Exponentially Distributed Data - The LLN and CLT

by epigenus

December 2014

Introduction

The exponential distribution is characterized by a parameter \(\lambda\). For a given \(\lambda\), the mean, \(\mu\) = 1/\(\lambda\) and the standard deviation, \(\sigma\) = 1/\(\lambda\). According to the Law of Large Numbers, a simulation of sampled values should approach the theoretical mean and standard deviation of the underlying distribution as the number of samples, \(\ n\) gets large (\(\ n\) -> \(\infty\)). According to the Central Limit Theorem, however, a simulation of the averages of \(\ k\)-samples values will approach a normal distribution as \(\ k\) gets large.

To to show the effects of the LLN and CLT we will generate simulated, exponetially distributed data and analyze it two different ways . For this simulation we will use \(\lambda\) = 0.2, \(\ n\) = 5000, and \(\ k\) = 2, 10, & 40. The results are stated with numbers, and shown graphically using Hadley Wickham’s ggplot2 library. Note: for reproducibility, we will set a specific random seed.

Basic requirements:

    require(ggplot2)
    set.seed(123456)
    n <- 5000
    lambda <- 0.2

The Law of Large Numbers (LLN):

First we simulate \(\ n\) = 5000 samples from exponetially distributed data with \(\lambda\) = 0.2. We also store the sample mean and sample deviation.

    expdata <- rexp(n, lambda)
    expmean <- mean(expdata)
    expsd <- sd(expdata)

The denisty plot of our simulated data is shown below, with the sample mean marked in red. As we can see, the exponential distribution is highly skewed.

plot of chunk expgraph

We wish to compare our simulated data to the ideal exponetial distribution. Using \(\lambda\) = 0.2, the population mean and standard deviation of an exponetial distribution is \(\mu\) = 5 and \(\sigma\) = 5. The sample mean, \(\mu_s\), and the sample deviation \(\ s\) for our simulated data is reported below.

    expmean

## [1] 5.05

    expsd

## [1] 4.99

As we expected from the law of large numbers, the sample mean approaches the population mean (\(\mu_s \approx \mu\)), and the sample deviation approaches the population standard deviation (\(\ s \approx \sigma\)), for large sample size (\(\ n\)=5000).

To show the affect of the LLN as a function of sample size we calculate the cumulative mean as a function of sample size for our data.

    expmeans <- cumsum(expdata)/(1:n)

The effects of the Law of Large Numbers on sample mean is shown graphically below. The population mean is highlighted by the dashed red line.

plot of chunk cummeangraph

From this graph we can clearly see that for a small number of observations the sample mean deviates widely from the population mean. But, as the number of observations increases, the sample mean converges to the population mean.
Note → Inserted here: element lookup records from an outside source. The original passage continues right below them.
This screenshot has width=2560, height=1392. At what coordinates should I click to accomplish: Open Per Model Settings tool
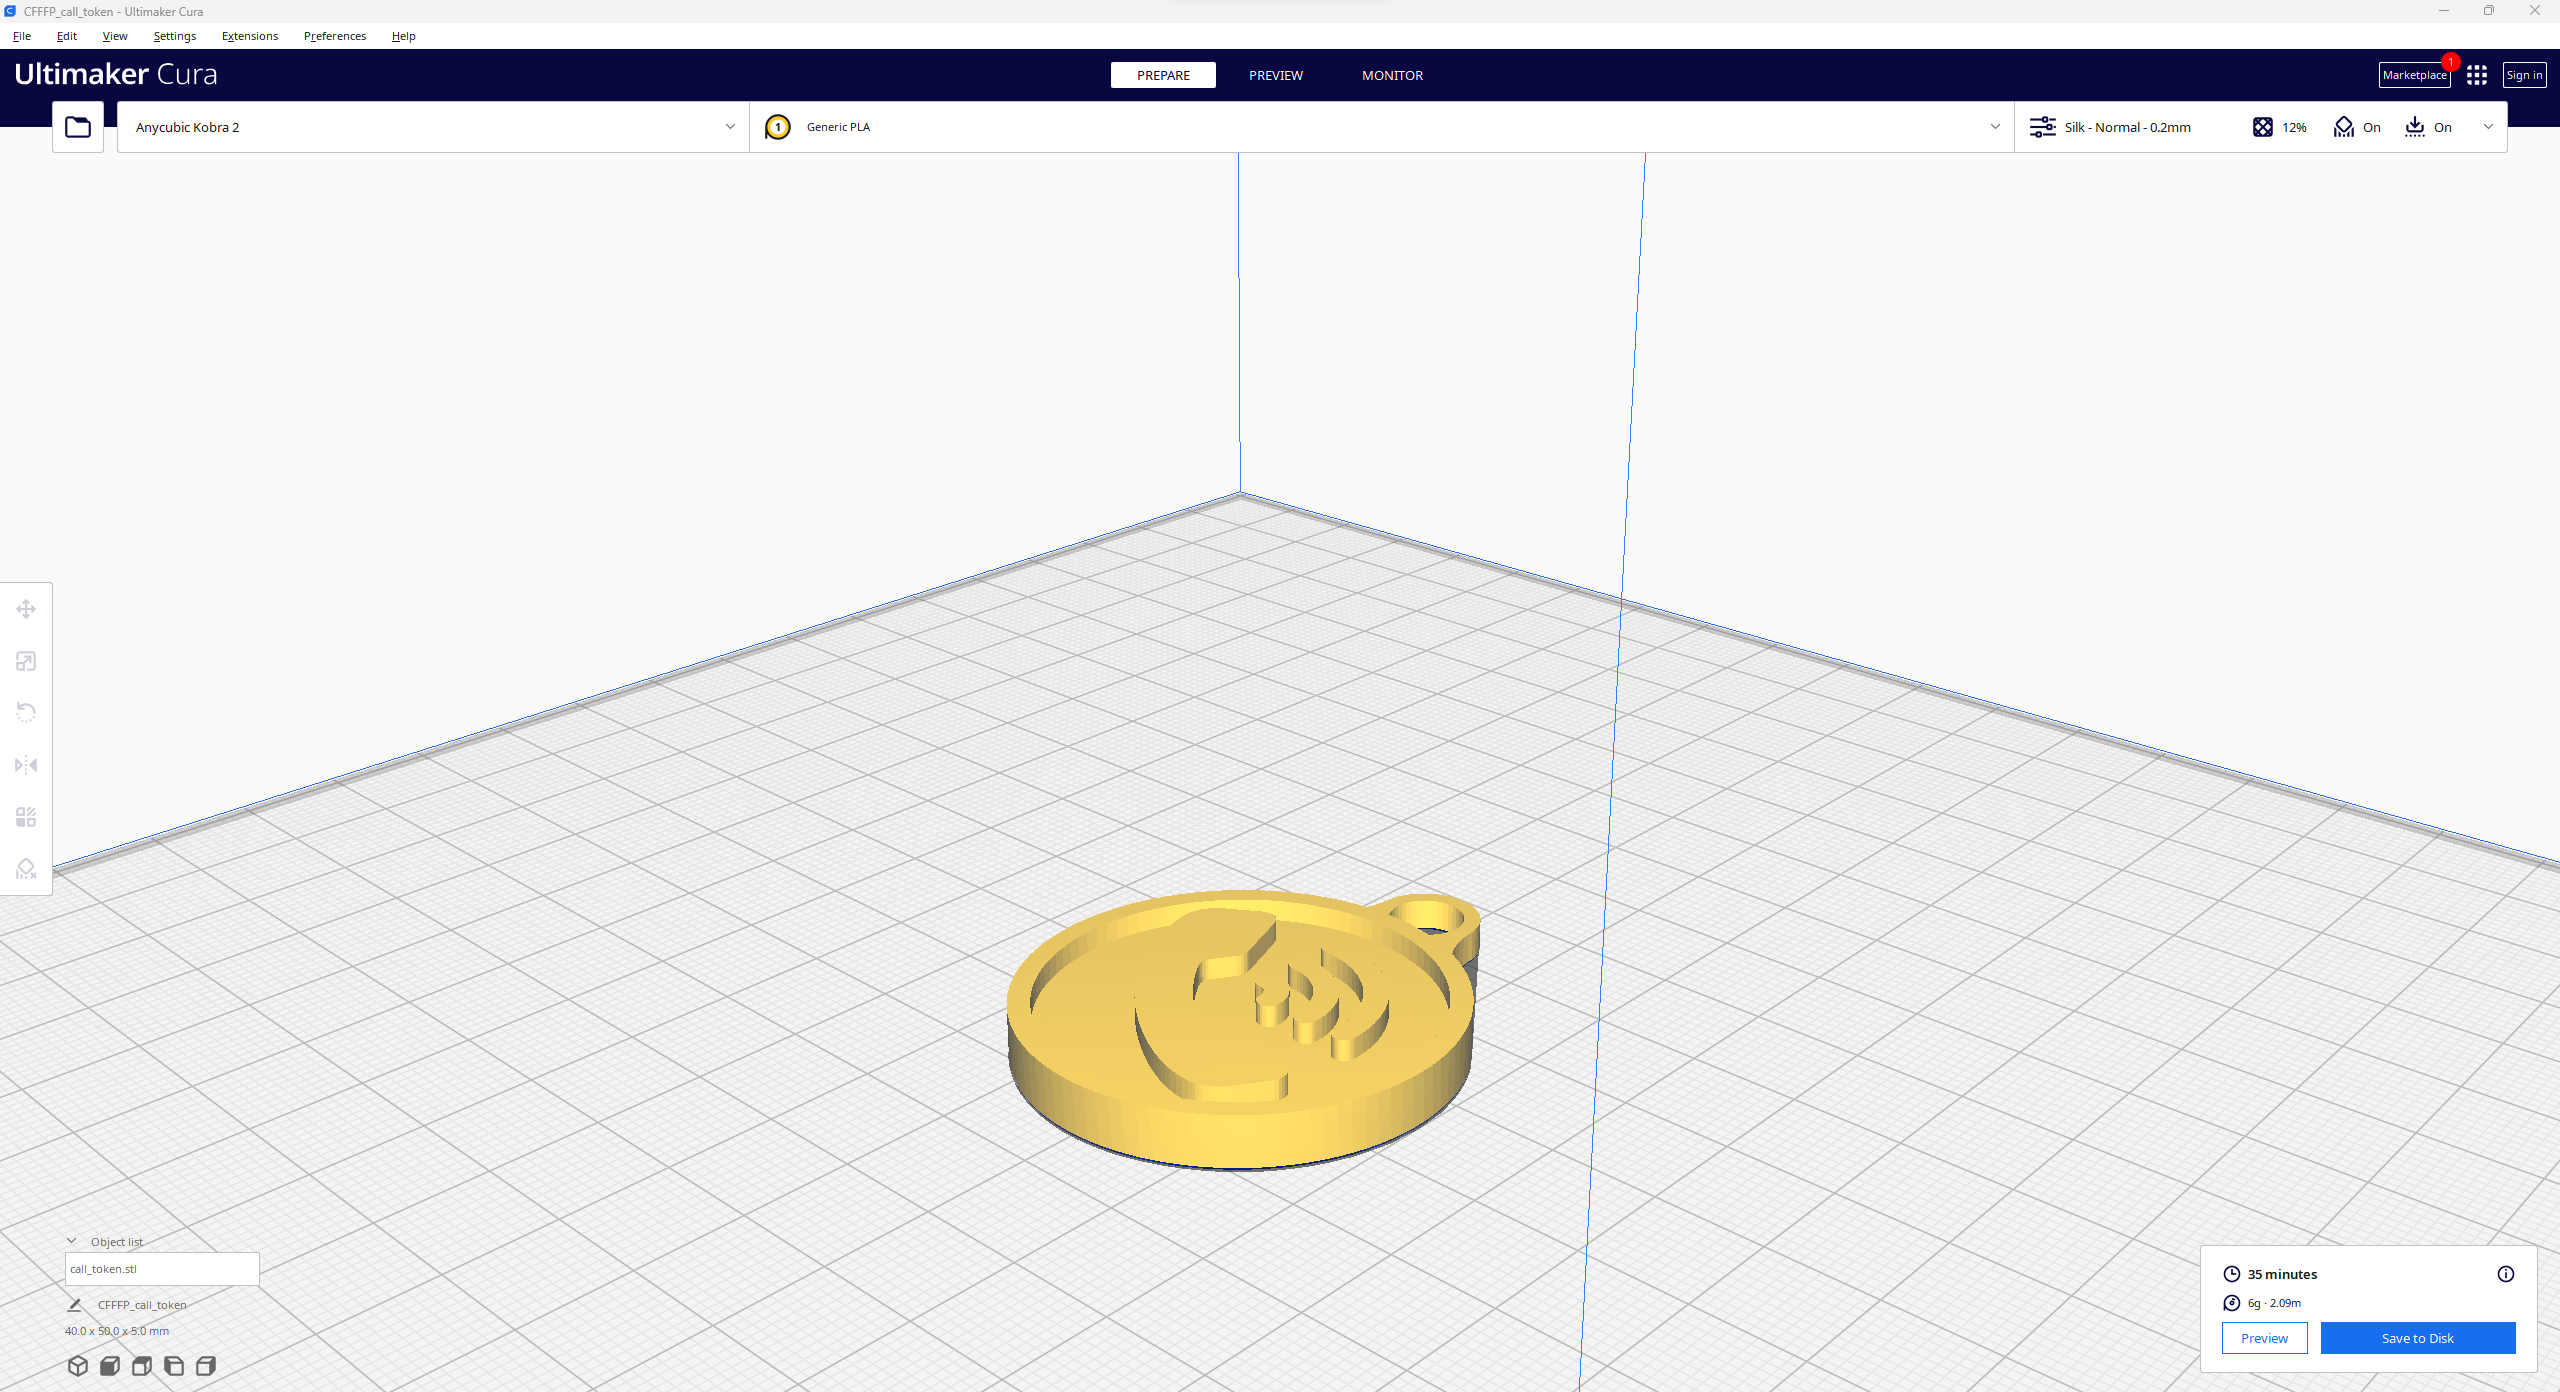pos(26,817)
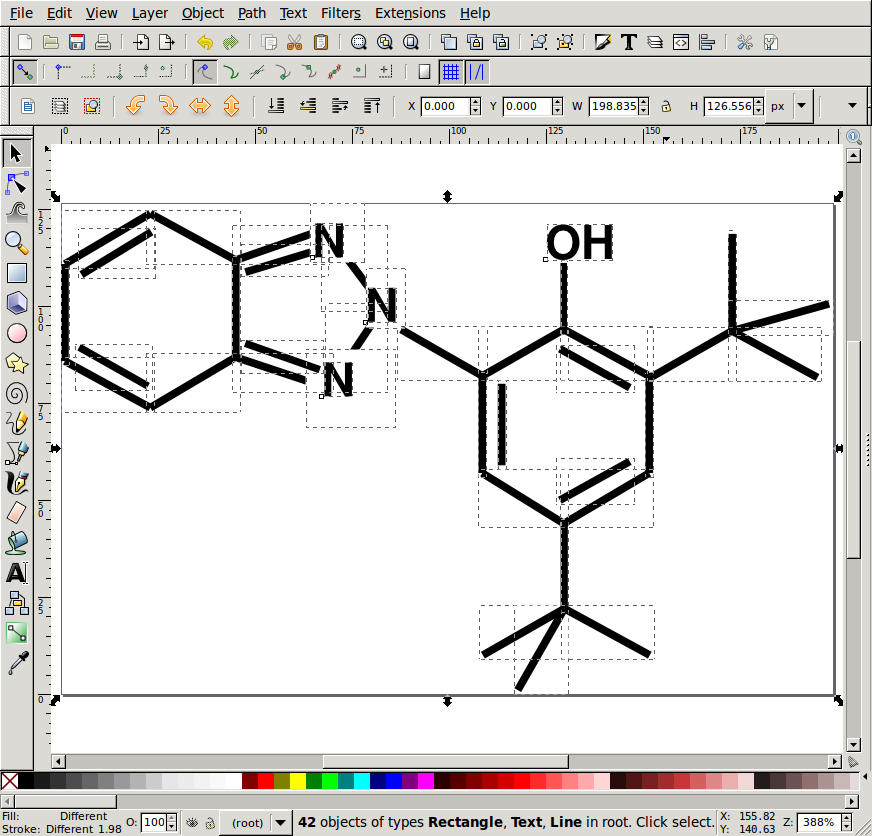Open the Path menu
Screen dimensions: 872x836
coord(251,13)
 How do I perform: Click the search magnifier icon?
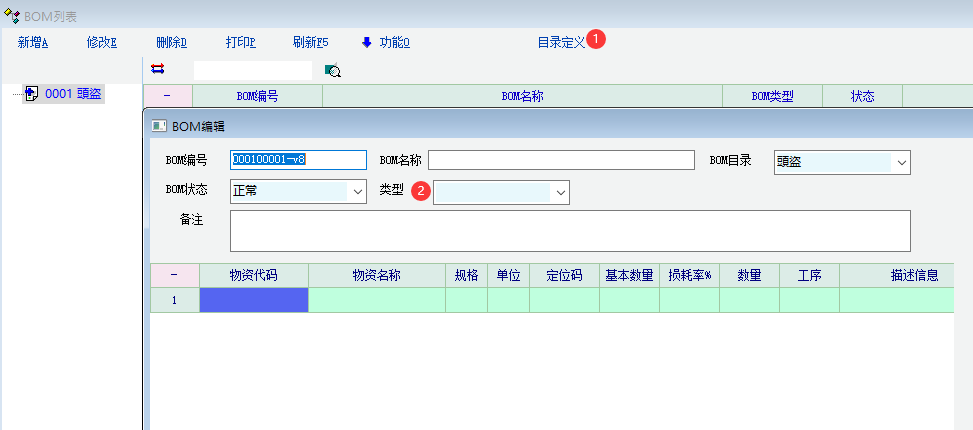point(333,70)
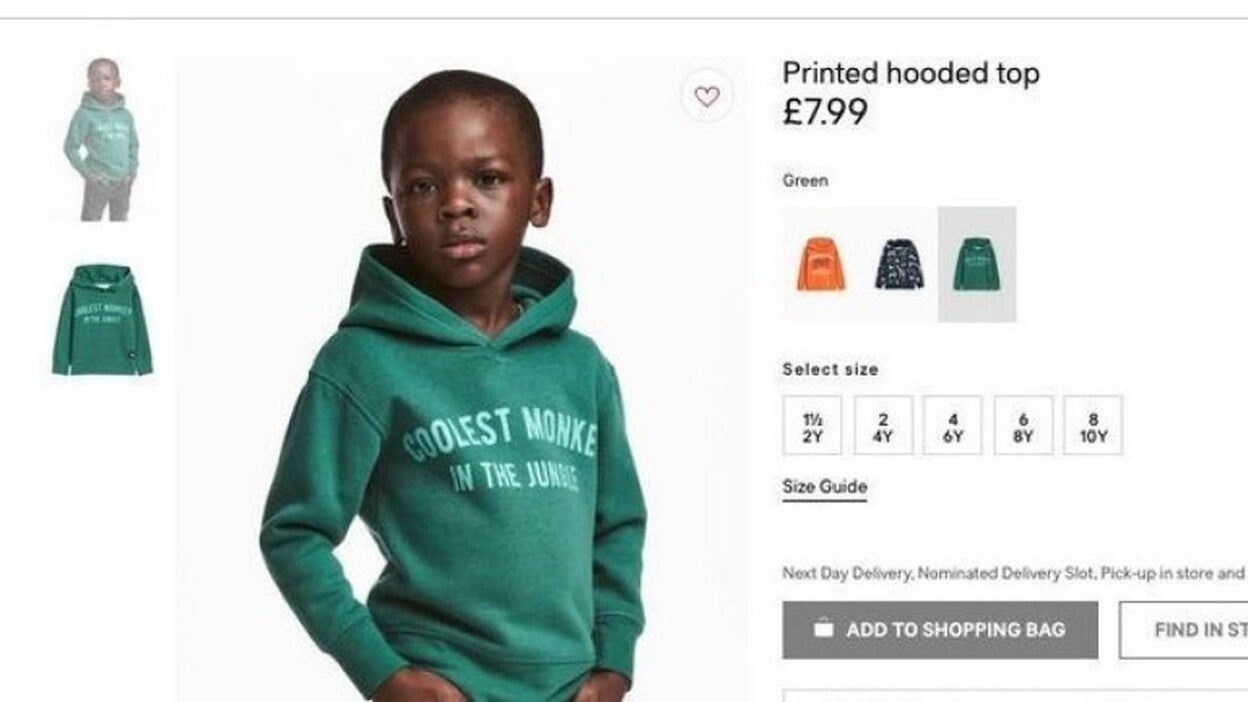Select the navy patterned hoodie swatch
Image resolution: width=1248 pixels, height=702 pixels.
[x=899, y=264]
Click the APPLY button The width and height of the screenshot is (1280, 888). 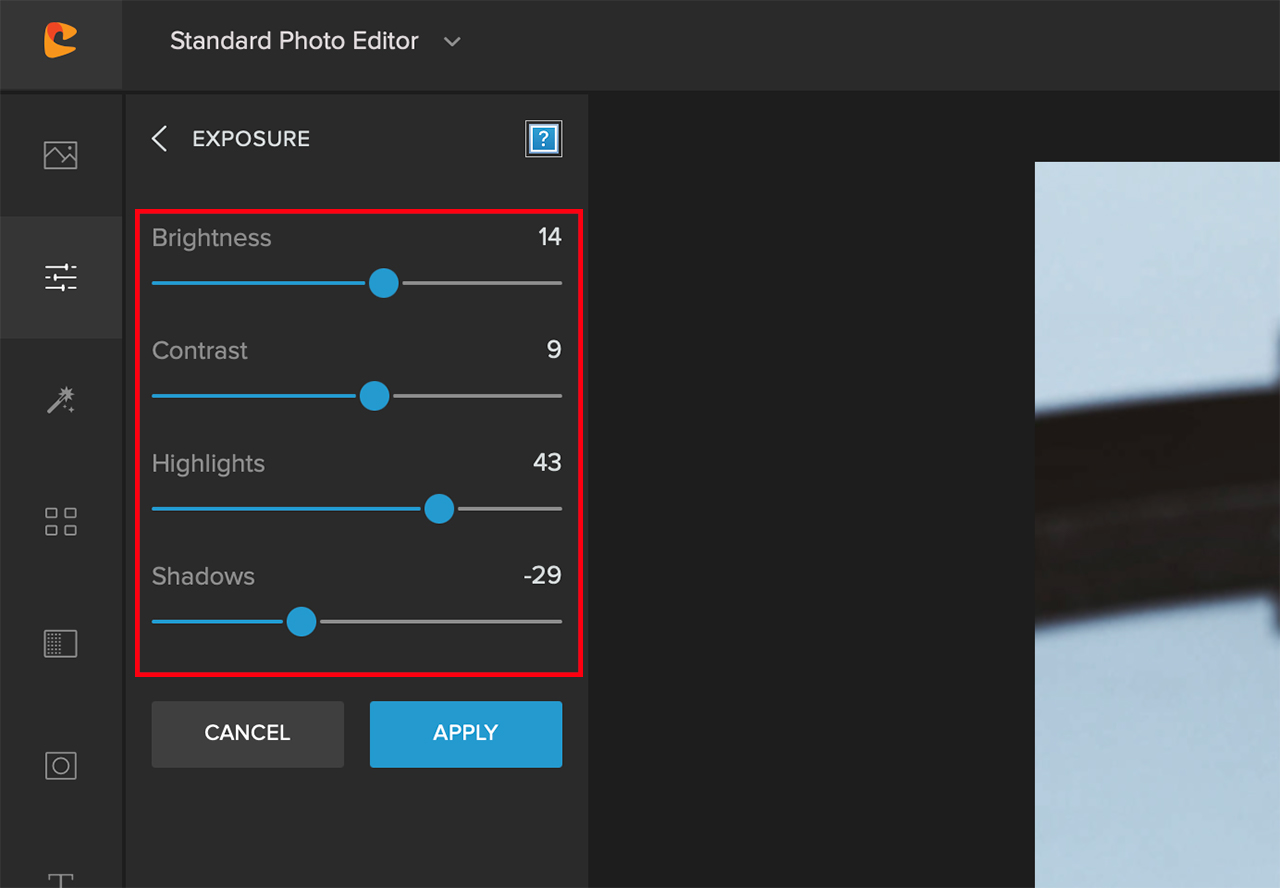pos(466,734)
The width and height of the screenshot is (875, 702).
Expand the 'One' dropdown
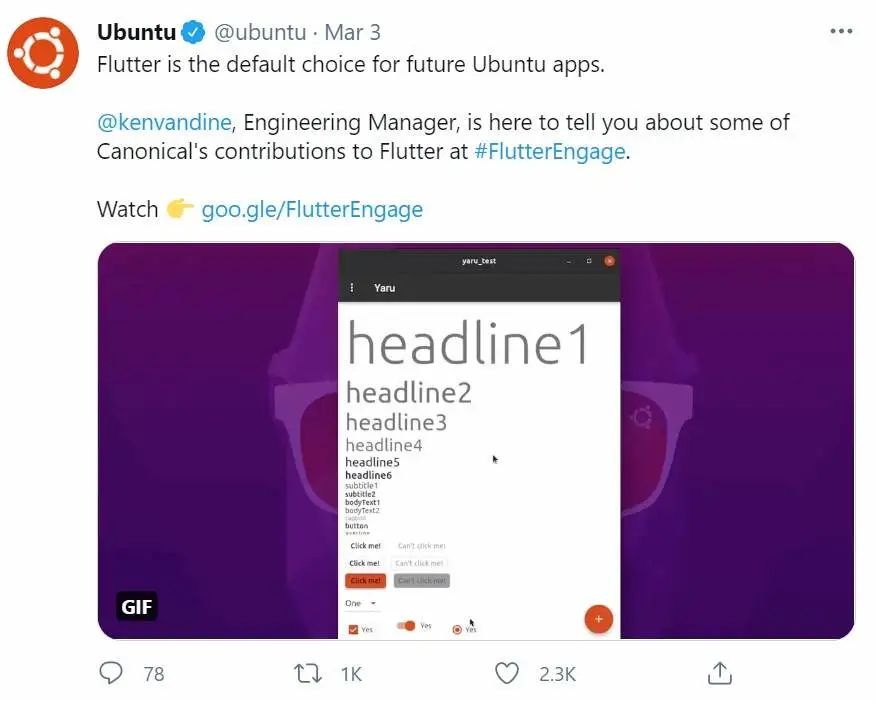361,604
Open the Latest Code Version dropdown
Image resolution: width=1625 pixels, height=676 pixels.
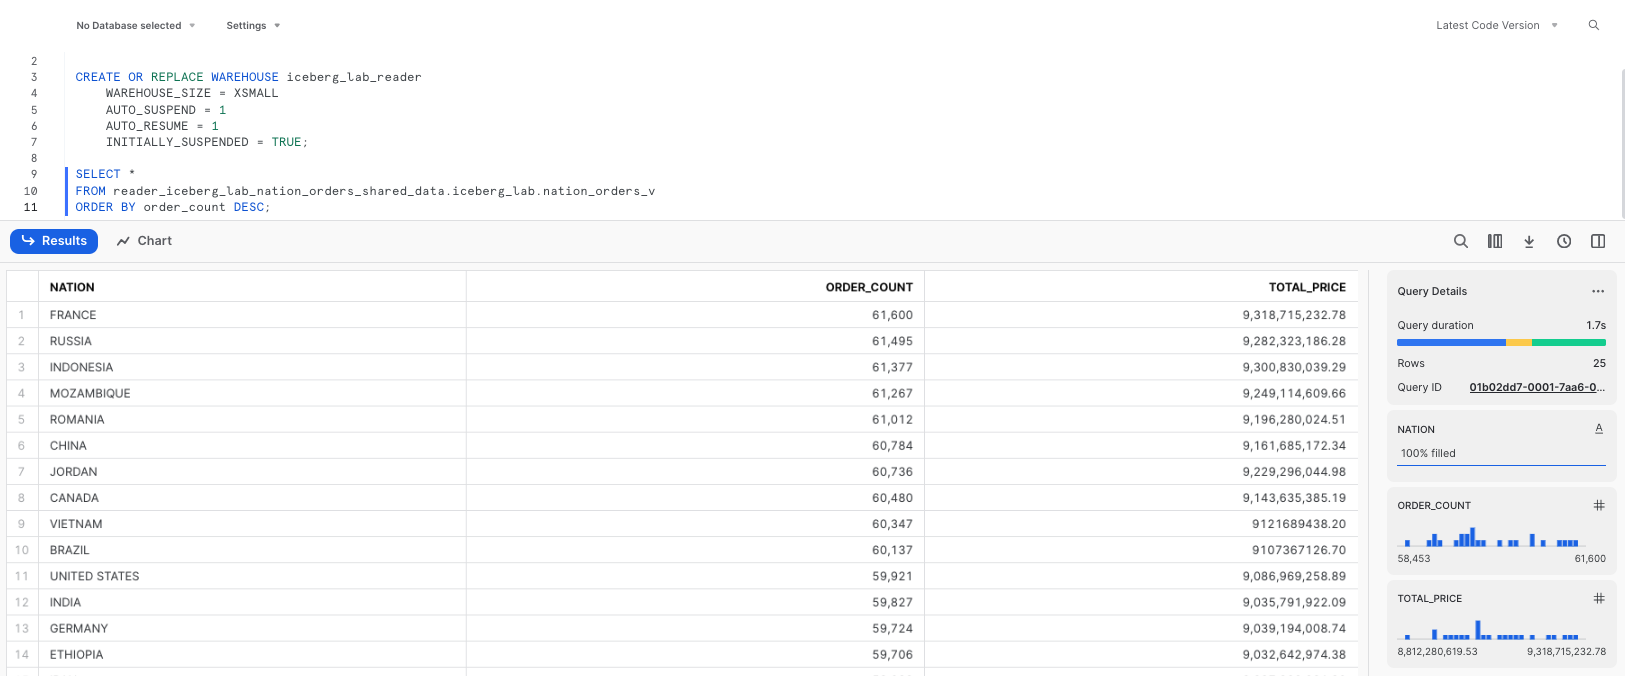1496,25
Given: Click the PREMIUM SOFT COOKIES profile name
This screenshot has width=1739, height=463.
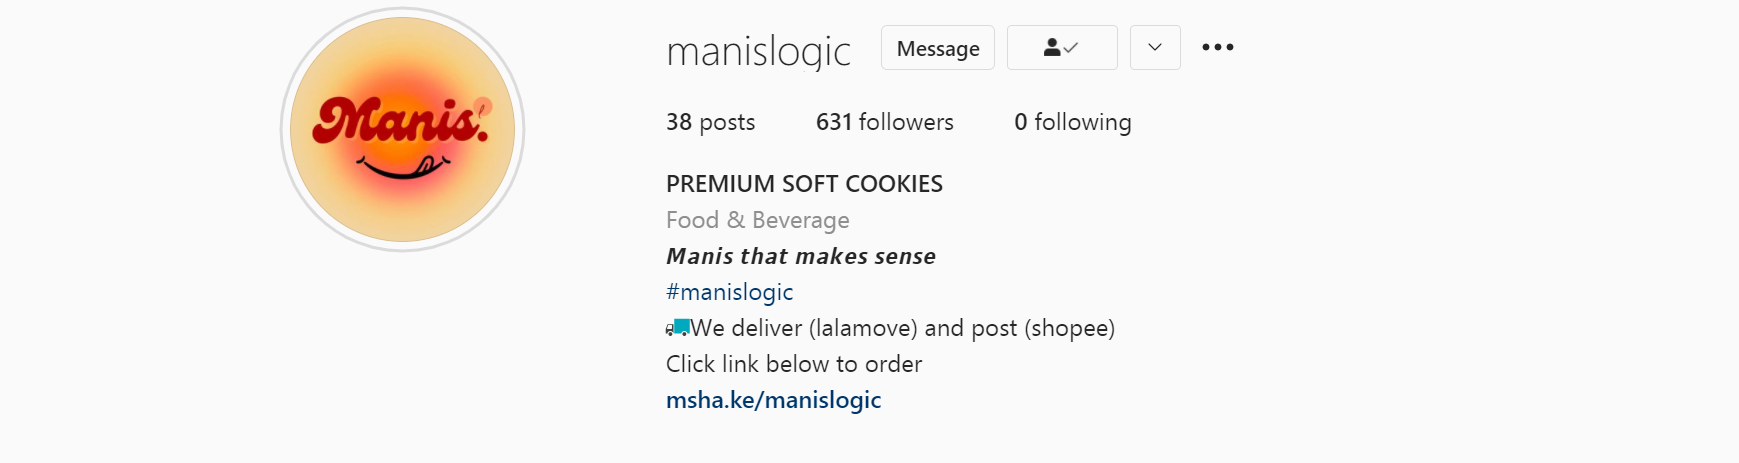Looking at the screenshot, I should pyautogui.click(x=805, y=184).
Overall the Law of Large Numbers implies that sampled data will vary as much as the population it is sample from about the population mean, for large enough sample size.

The Central Limit Theorem (CLT)

According to the CLT, normalized averages of sampled data should approach a standard normal distribution for a large enough number of averages. To illustrate this we will sample data from an exponentially distributed population, as we did above. But we will take the average over \(\ k\) = 2, 10 & 40 samples and normalize these averages in the following way: \(\ y = \lambda \sqrt{n} (\bar{X} - 1/\lambda)\)

normfunc <- function(x, n) lambda*sqrt(n)*(mean(x) - 1/lambda)
expavgdata <- data.frame(
    x = c(apply(matrix(rexp(n*2, lambda), n), 1, normfunc, 2),
          apply(matrix(rexp(n*10, lambda), n), 1, normfunc, 10),
          apply(matrix(rexp(n*40, lambda), n), 1, normfunc, 40)
          ),
    size = factor(rep(c(2, 10, 40), rep(n, 3))))

We plot the resulting data below. Each density plot panel is labelled by the number of averaged data points and shows a histogram with the sample density curve. The standard normal density curve is overlayed in each panel for reference.

plot of chunk cltgraph

As we can clearly see, if we average over only 2 samples, the sample distribution is still highly skewed and similar to the underlying population distribution (compare the first panel to the plot of simulated data we produced previously). But as the number of averaged points increases, the sample density plot conforms to the standard normal curve. By the time the number of averaged point reaches 40, the data is nearly indistiguishable from the standard normal distribution. Specifcally, the mean of the normalized data averaged over 40 samples is \(\mu_{avg}\) = 0.0087 and the sample deviation is \(\ s_{avg}\) = 0.9991, or very nearly standard normal.

This is as expected. The Central Limit Theorem implies the mean of the averages of sampled data approaches the distribution population mean (\(\mu_{avg} \approx \mu\)) for large sample size and number of averages. But unlike the Law of Large numbers, the CLT implies that the deviation of the averages does not approach the population deviation (\(\ s_{avg} \neq \sigma\)). Instead the deviation of the averaged samples approaches the deviation of the standard normal distribution.